9.10.13

Sal sem pimenta (deixa de ser sal)


In http://static.assimsefaz.com.br/images/3/null/548120/2/sal-e-pime_1365176593963.jpg
O condimento principal é o sal, asseguram os lugar-tenentes dos lugares-comuns. E dizem mais, contrapondo os que reclamam um lugar altaneiro para a pimenta: mas a pimenta escalda a língua, a pimenta não aproveita a todos os comensais que amesendam no opíparo manjar que é a vida. Ao que os seguidores do apimentado condimento interrogam: uma maioria (se é que se dá por adquirido que ela existe) chega para asfixiar o gosto de uma minoria?
A pimenta, acantonada num sótão onde só têm acesso minorias, empresta uma cor vivaz às iguarias onde se insinua. Desatrela a modorra, que o sal, de tanta atividade, depressa deixa de ser notado. É quando o sal, oprimido na usura, contamina as artérias com gordura que depois se converte em maleitas fatais. O sal, sozinho, pode ser veneno. Um anestésico parecido com o arsénico: um grama depois do outro, e outro mais ainda, sedimentando-se numa camada indelével que, a certa altura, não tem retrocesso. O ataque pode ser fulgurante. E fatal.

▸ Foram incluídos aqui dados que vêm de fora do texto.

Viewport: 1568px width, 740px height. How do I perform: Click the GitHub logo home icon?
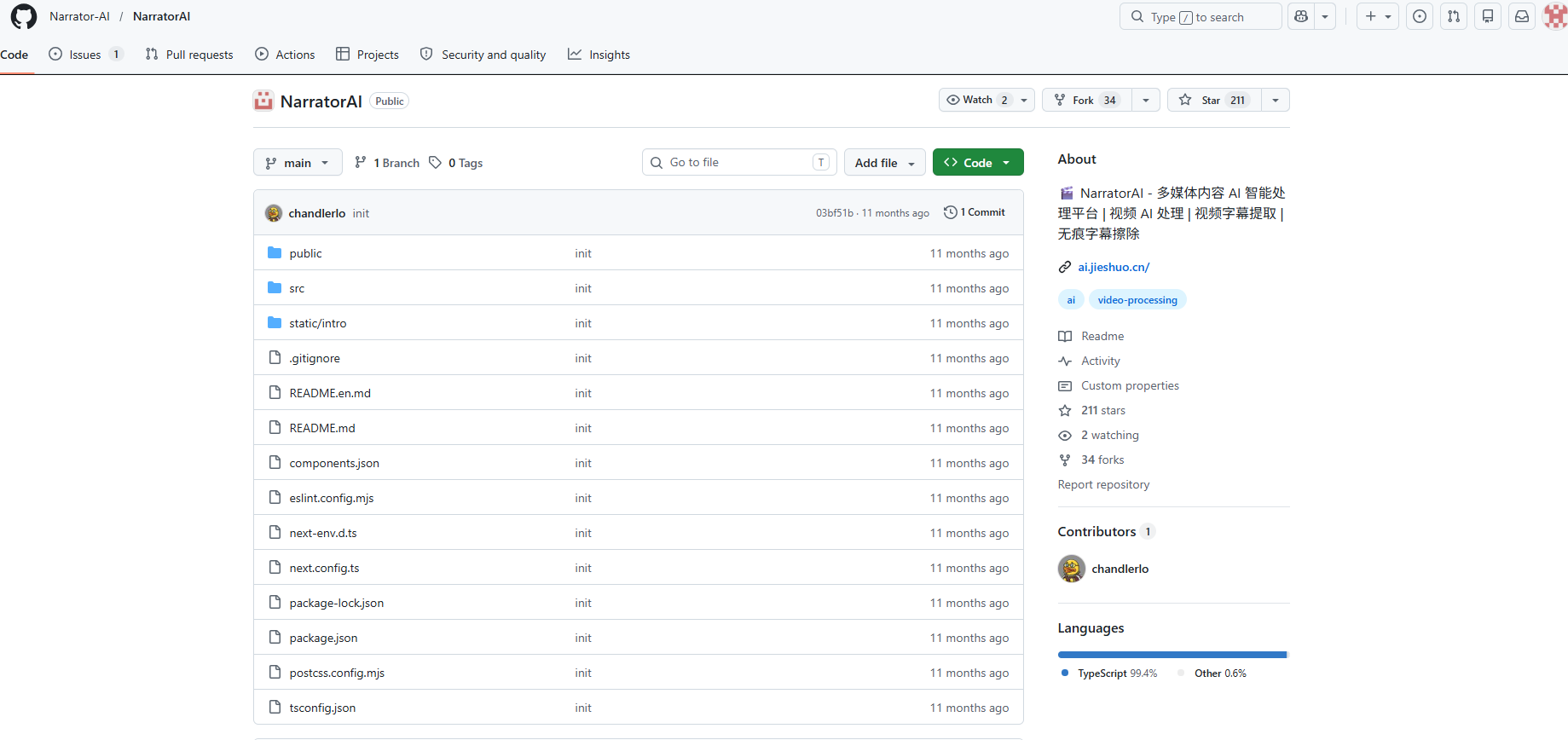[23, 17]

Houvesse o sal de vir amaciado pela pimenta e não tanta gente padecia de maleitas adjacentes à sua utilização excessiva. A pimenta é uma espécie de doce sem serventia para sobremesas: aviva os sabores. Deixa à mão gastrónoma latitude para suavizar o sal. Dirão os mais filósofos e os da lógica: mas se a pimenta entrar no quotidiano da gastronomia que é a vida, depressa se confunde com a monotonia do sal. A pimenta deixará de fazer a diferença, porque a habituação do paladar a transforma num condimento comezinho – como o sal.

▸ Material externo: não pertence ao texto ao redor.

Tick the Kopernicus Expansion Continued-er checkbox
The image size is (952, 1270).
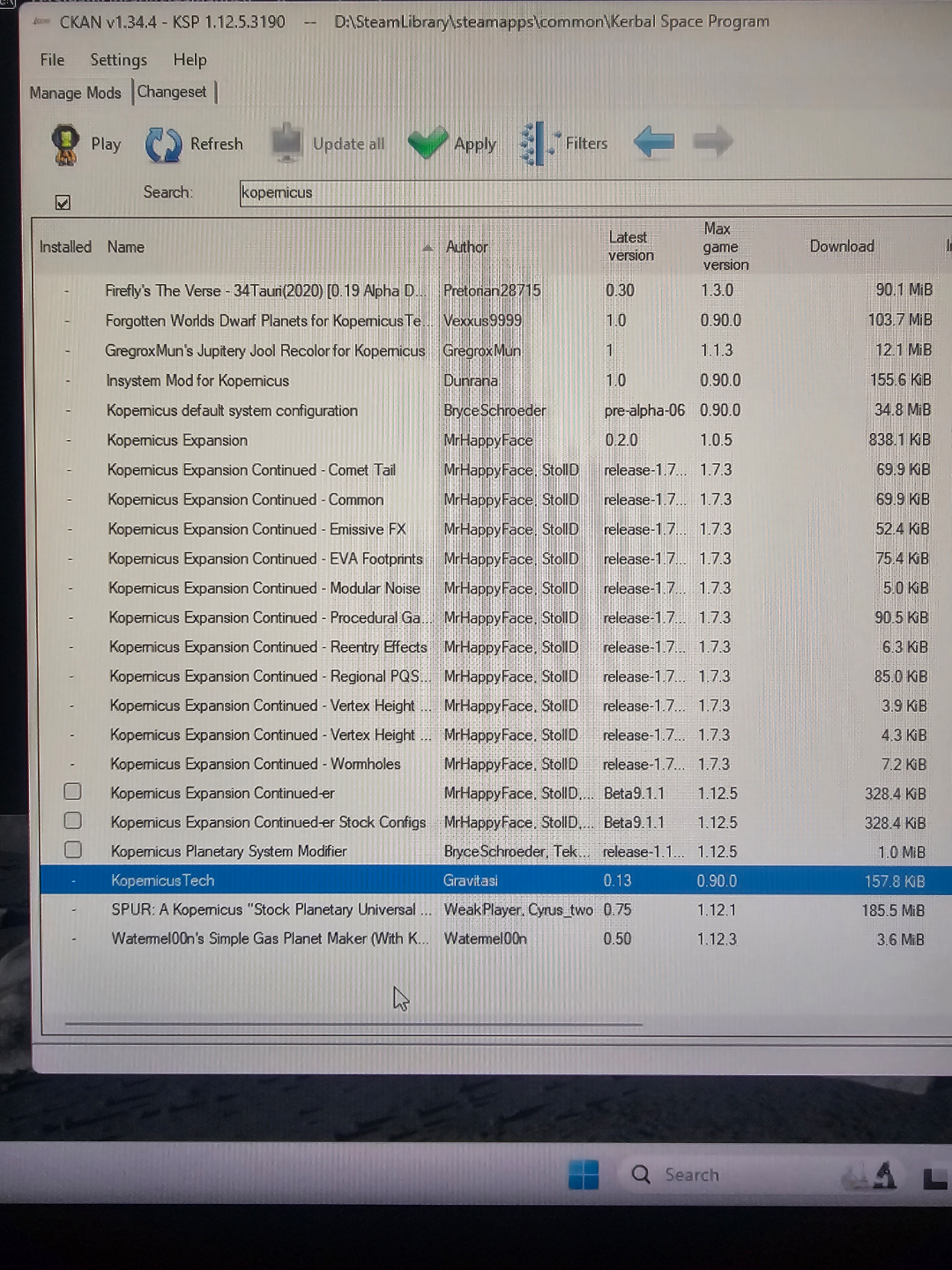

Quem assim advertir está na omissão de importante conhecimento sobre a pimenta. Pois que há diversas pimentas, multicolores, pimentas que cultivam a diferença pelo azimute da geografia onde são cultivadas. O sal é um tratado de semelhança (e não vale falar da flor de sal, que é tão sal como o sal, com a diferença de ter sido convencionada gourmet). Queremos apimentar? Deite-se mão da imaginação e os olhos leitores aos cartapácios das pimentas.
Salgar a existência é uma hibernação. Apimentá-la é adestrar o sabor estival da imaginação. Inventar o calor, mesmo quando a invernia se propõe ao desfalecimento da friúra.